For the past month, it seems that the Swiss economy seems to be picking up slowly. A retail sales report indicated that sales rose from May to June by 0.9%, suggesting that consumer consumption may be picking up. Sentiment also seems to be improving amongst investors, analysts, and purchasing managers, as the ZEW Economic Expectations report printed a reading of 18.6 – a significant improvement from July’s reading of 0.0. At the same time, the latest SVME purchasing managers index posted a score of 50.2, the first time in 10 months that the index surpassed the 50 boom/bust point. Lastly, Swiss GDP fell much less than expected in the last quarter, sliding down by just 0.3%, after it was expected that it would fall by 0.9% from the 1st quarter to the 2nd quarter.
All of these upbeat economic readings gave the Swissy the fuel needed to stage a stellar performance against the Buck early in September. It opened the month at 1.0659 and is currently trading in the 1.0350 area. That’s already a 3.5% gain and we’re just halfway through the September! What’s going on here?!

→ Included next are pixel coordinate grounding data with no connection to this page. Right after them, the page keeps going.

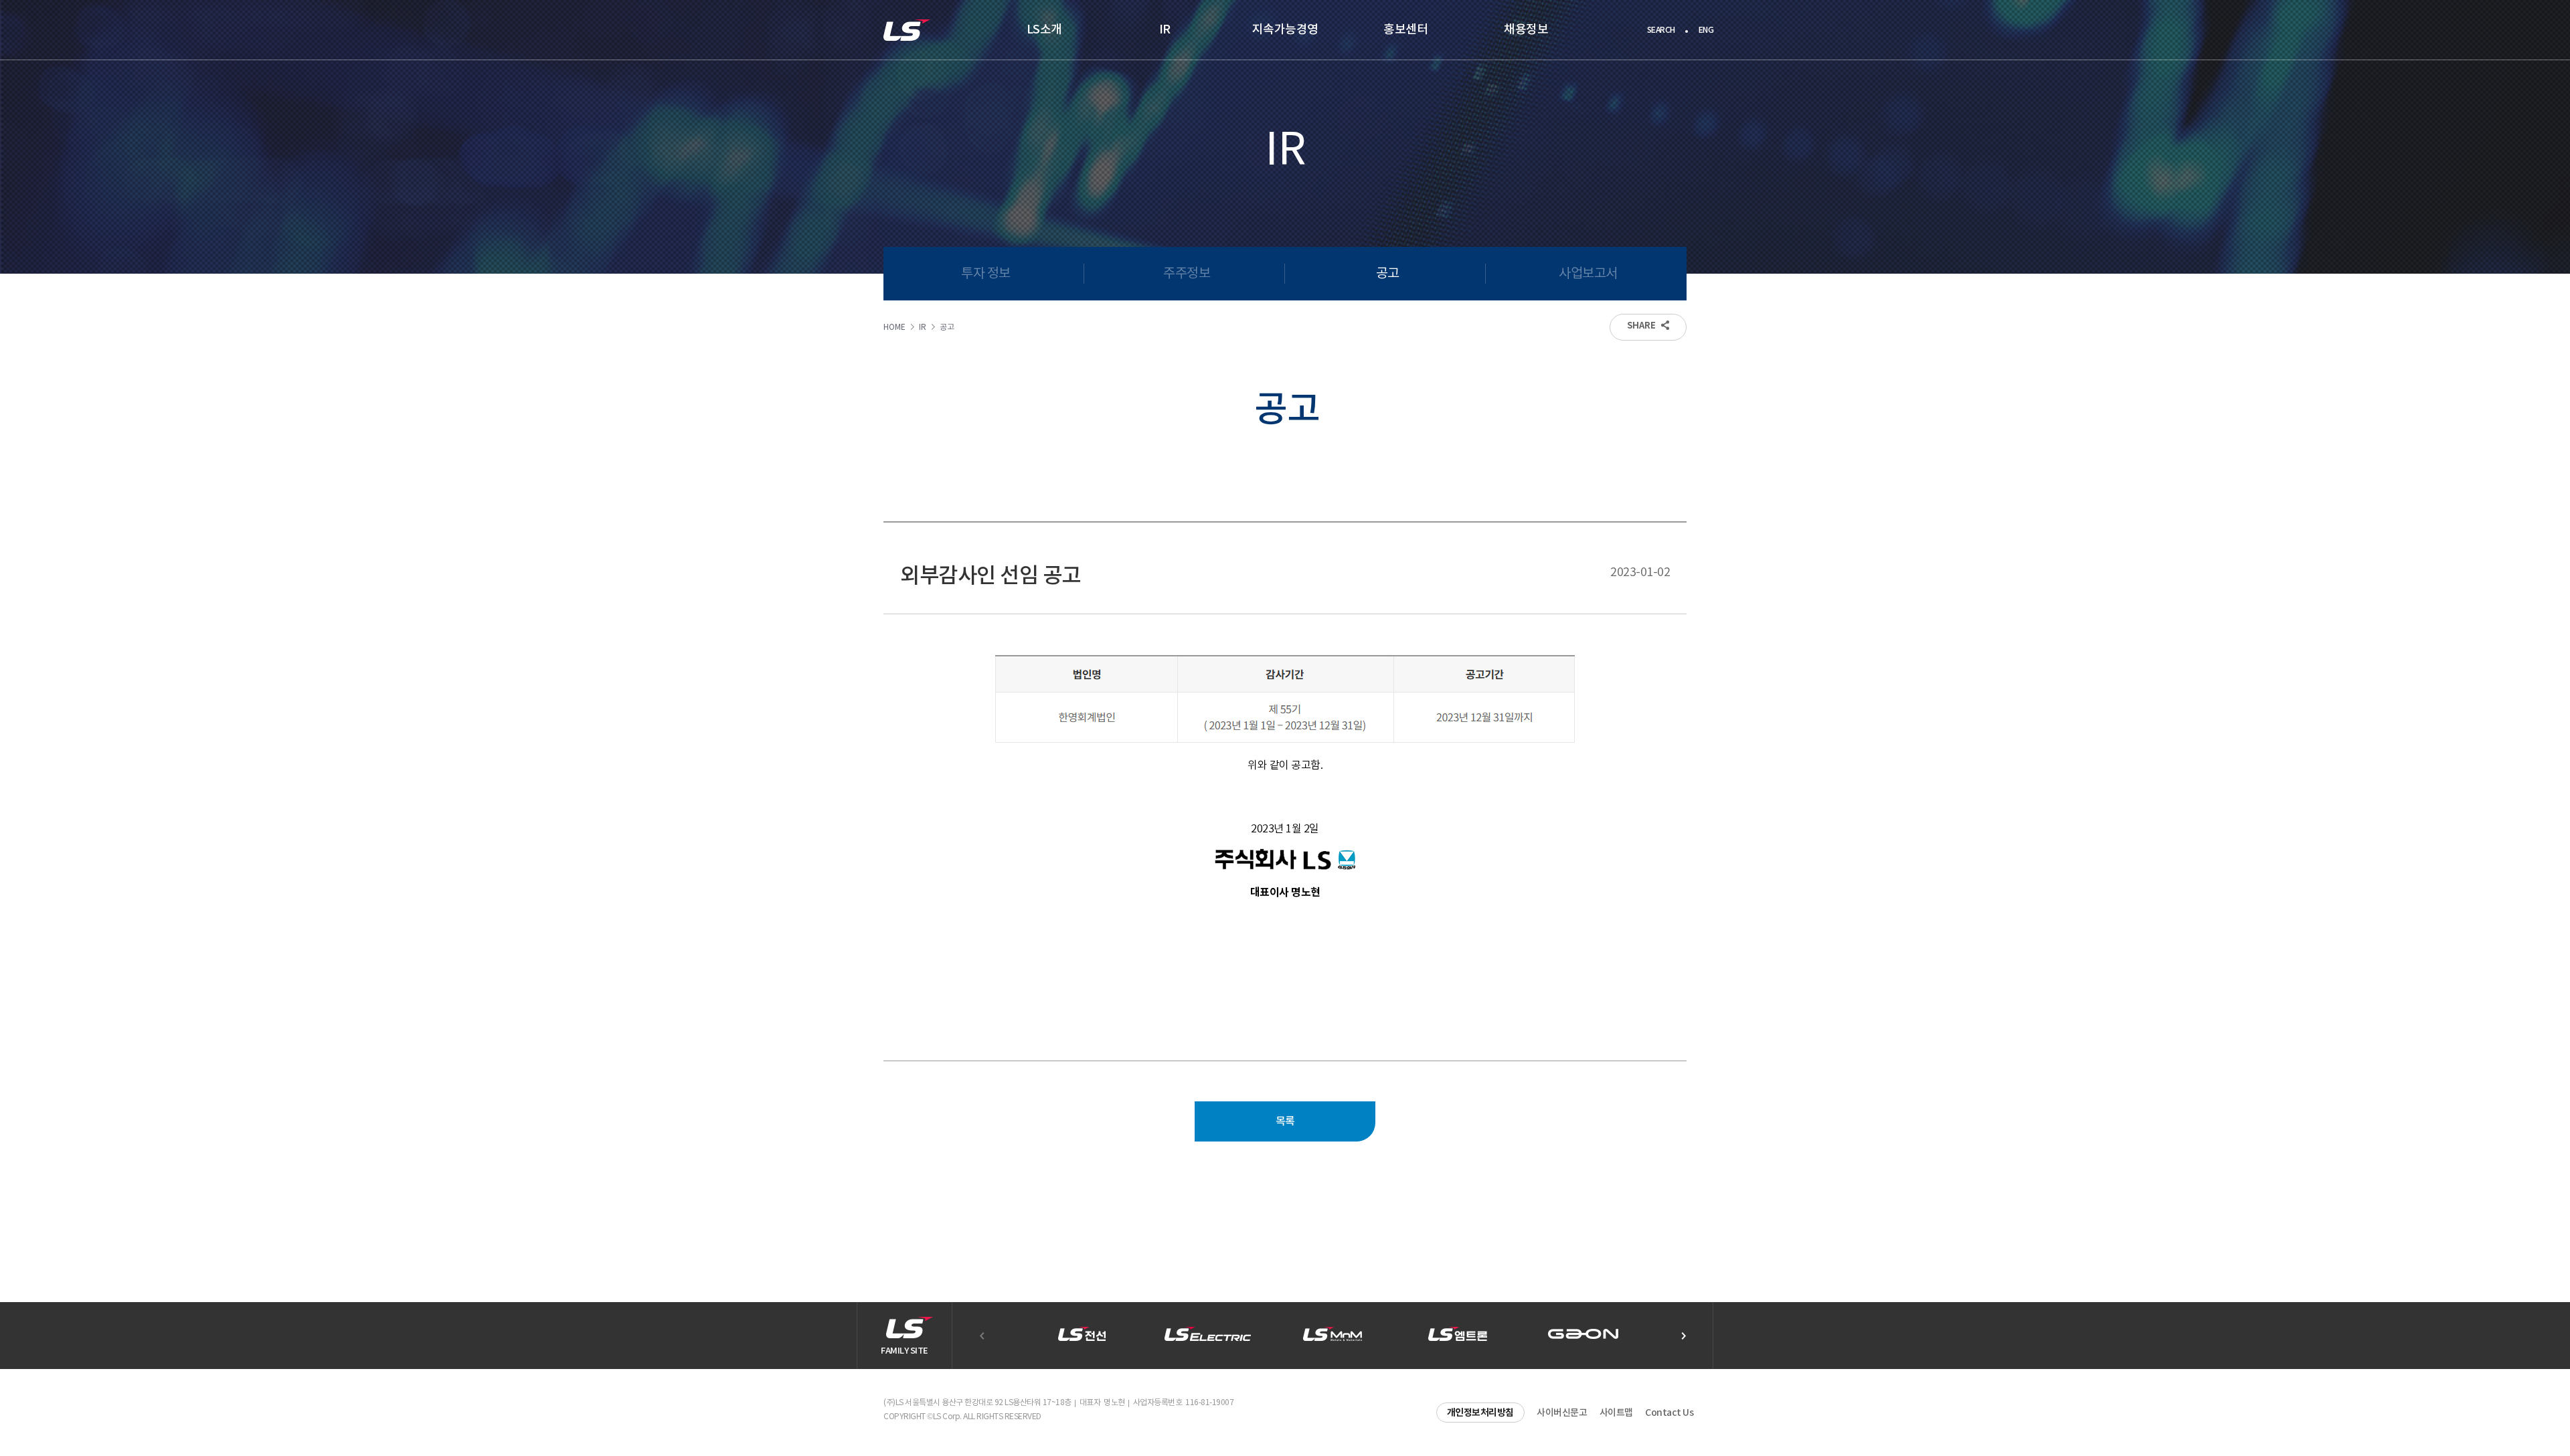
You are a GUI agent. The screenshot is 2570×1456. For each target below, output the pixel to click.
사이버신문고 (1562, 1413)
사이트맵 (1616, 1413)
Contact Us (1669, 1413)
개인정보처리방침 (1480, 1413)
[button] (1683, 1335)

Still, chalking price action to Swiss fundamentals alone would be… imprudent, in my opinion. Take a look at the EUR/CHF cross. Many experts look at this pair to gauge whether the SNB is planning something sneaky. It seems that traders are afraid to sell the pair as they fear currency intervention from the central bank. In fact, if you look at other majors, it is the dollar that is holding the short end of the stick as it has been sold off furiously versus most major currencies!
Are we really seeing a demand for the Swissy… or is the dollar really that unattractive? The truth of the matter is, more often than not, “experts” can only speculate why currencies act the way they act. Exchange rates are always relative. Whether it’s a CHF or a USD move, we can’t really pinpoint for certain! On one hand, it’s possible that there is a high demand for the CHF – otherwise there wouldn’t be any threats of currency intervention by the SNB, right?! On the other hand, currency traders may just be looking for alternatives to the US dollar, as showed be the dollar’s weakness across the board. Could it be both – who knows!?
Come Thursday, the SNB will release its Libor rate and monetary policy assessment. Just like most central banks, the SNB is expected to hold rates at their current level of 0.25% as economic growth remains unsteady.